From my earliest attempts to write for orchestra, the English horn has had a special place in my sound world.  I was often drawn to its penetrating sound that is laced with dark and light sonorities. These qualities imply the dual characters of somber and ethereal, serious and joyful, and life and death.  I also felt string instruments share similar attributes. 

My English horn concerto is in four movements and lasts approximately 16 minutes.  The first movement’s thematic materials permeate throughout the concerto, thus providing a cyclical and unifying relationship between the movements.

The first movement, adagio lamentoso, is slow and elegiac in character.  The mournful English horn melodic lines are supported by deep and dark string sonorities in simple chordal accompaniments.

The second movement, allegro scherzando, is energetic, lighthearted, and at times witty.  The virtuosic solo passages challenge the limits of what is possible on the English horn with fast running notes and large leaps to extreme registers.  

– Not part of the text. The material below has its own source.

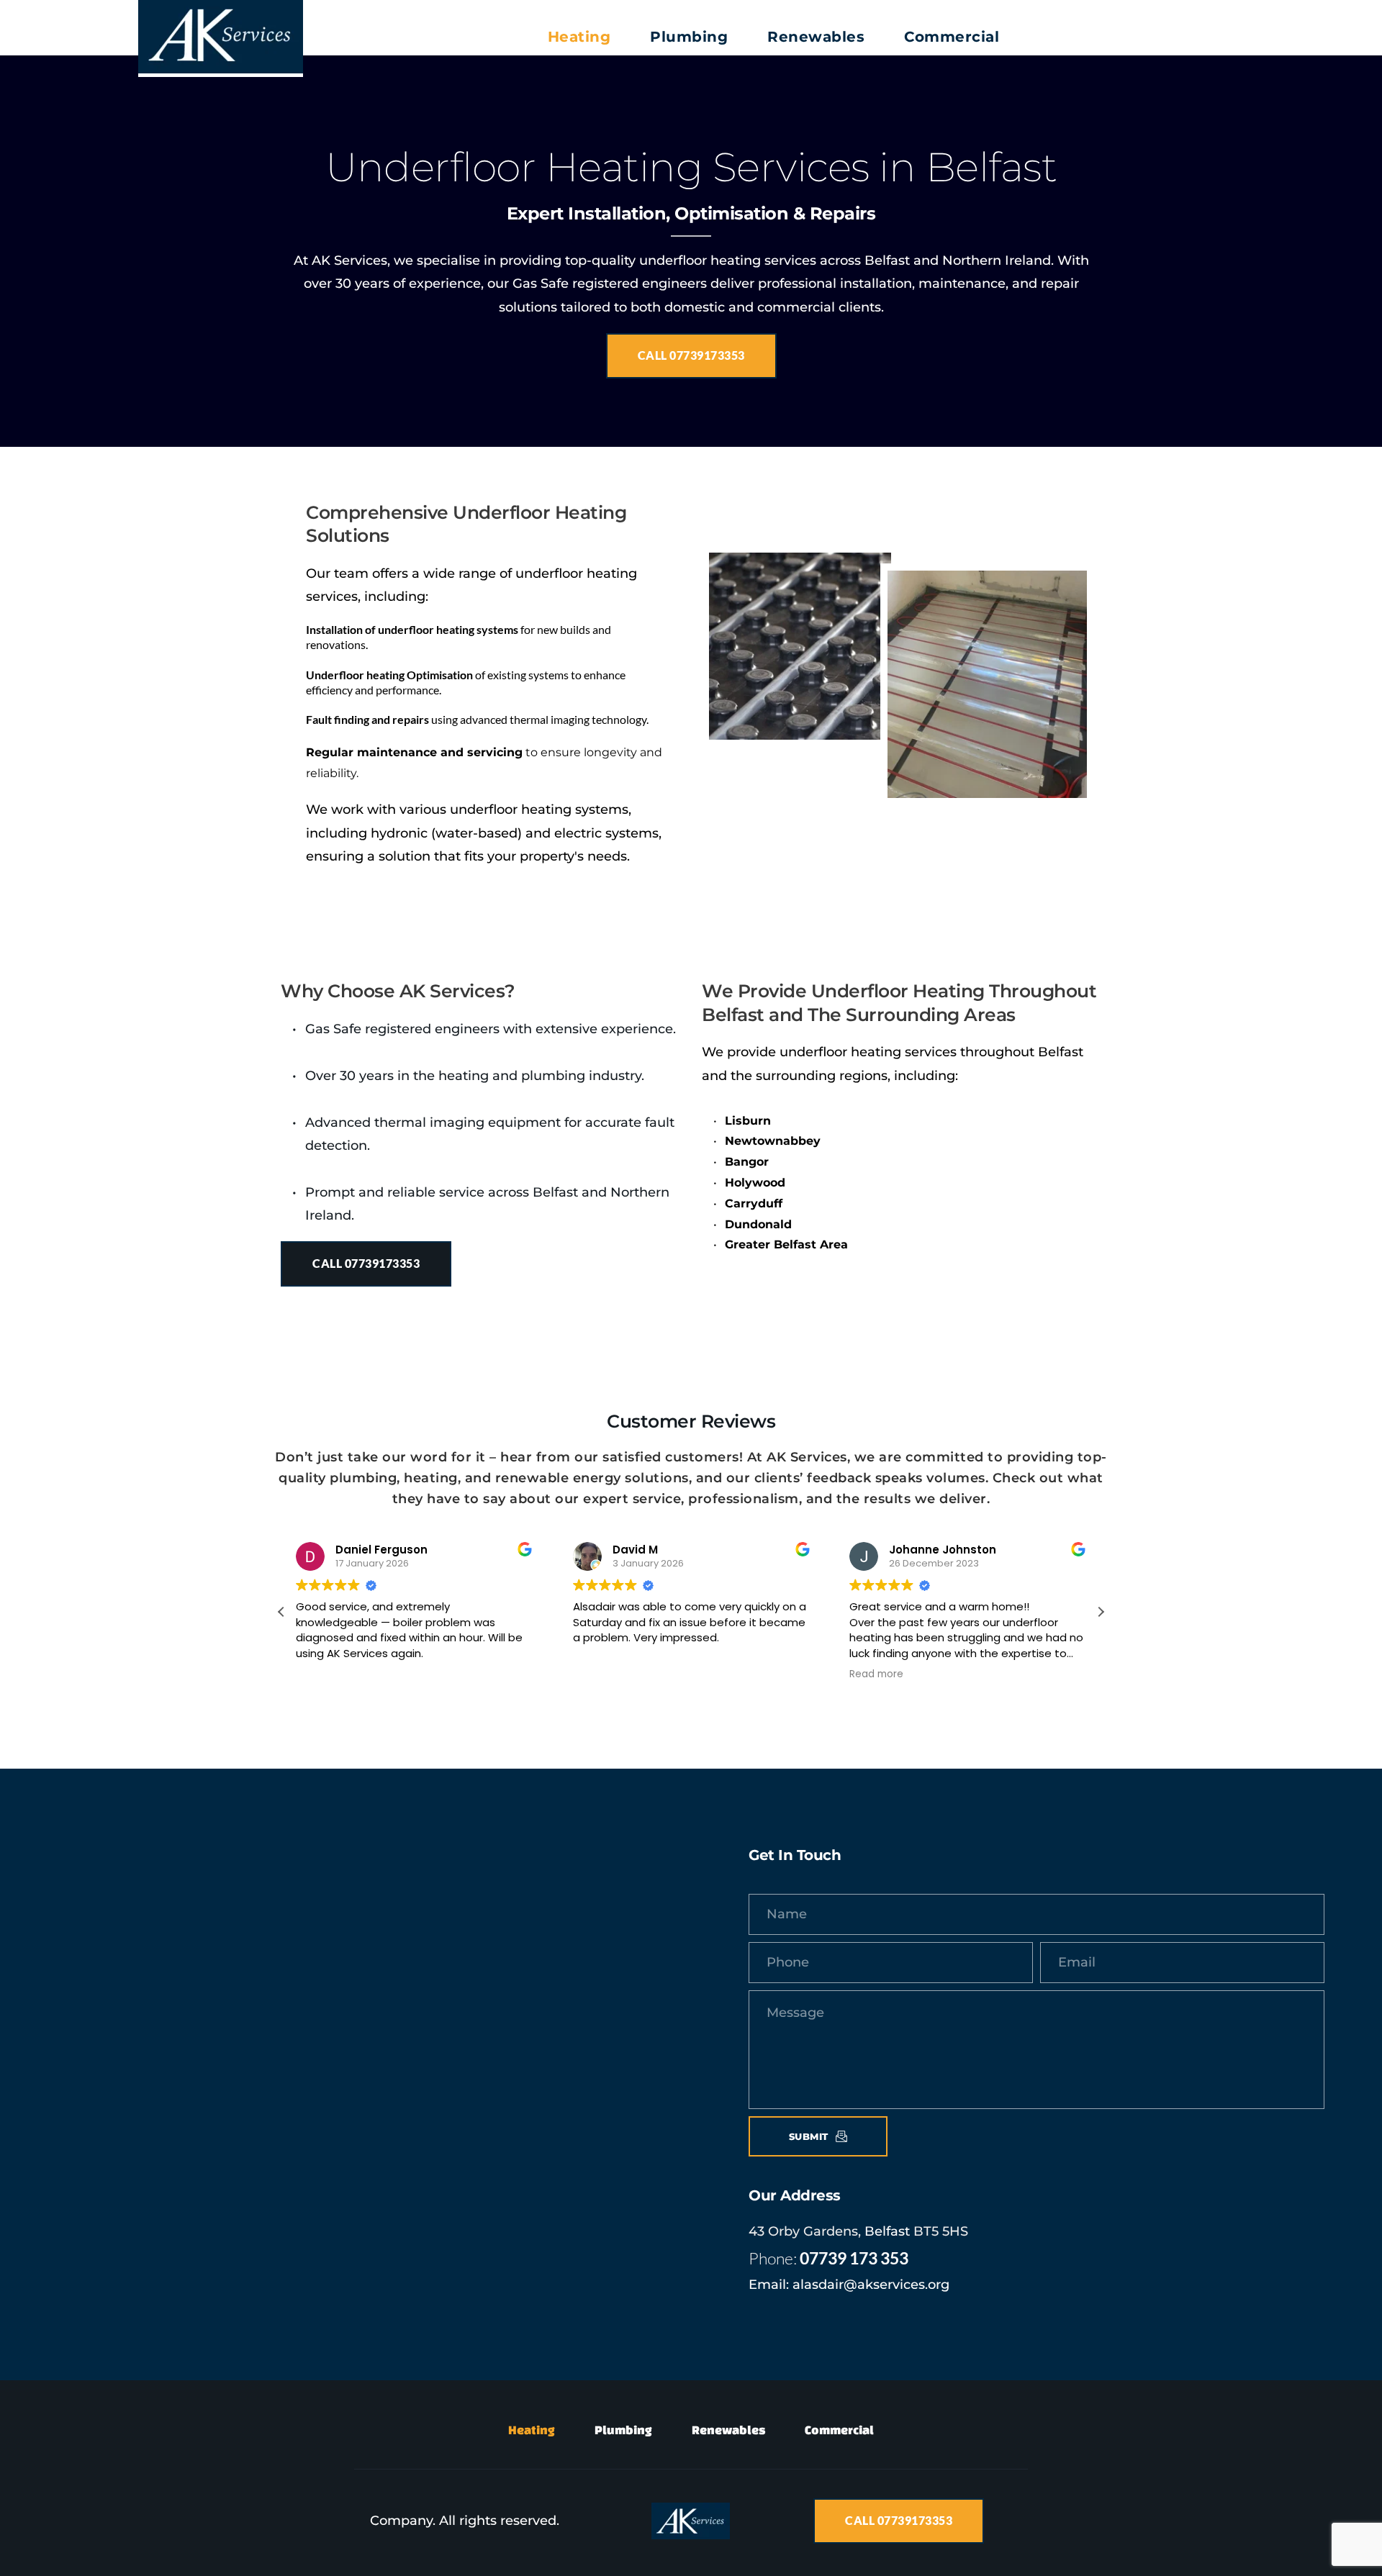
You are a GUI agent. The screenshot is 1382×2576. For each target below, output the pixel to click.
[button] (1100, 1612)
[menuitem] (579, 36)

The third movement, grave lamentoso, is a very slow quasi-cadenza for the unaccompanied English horn.  It is a dialogue between two contrasting characters separated in extreme ranges.  The elegiac, mournful part is soft, ethereal and played in the high register, while the dark, serious, and threatening part is in the lowest range of the English horn.

The fourth movement, moderato con moto, is joyful, lighthearted and written in a moderate quasi-dance tempo. There are chases, contentious clashes, and contrasting characters incorporating materials from the earlier movements. After many brilliant passages, the concerto comes to a close by recalling a delicate passage from the end of the second movement.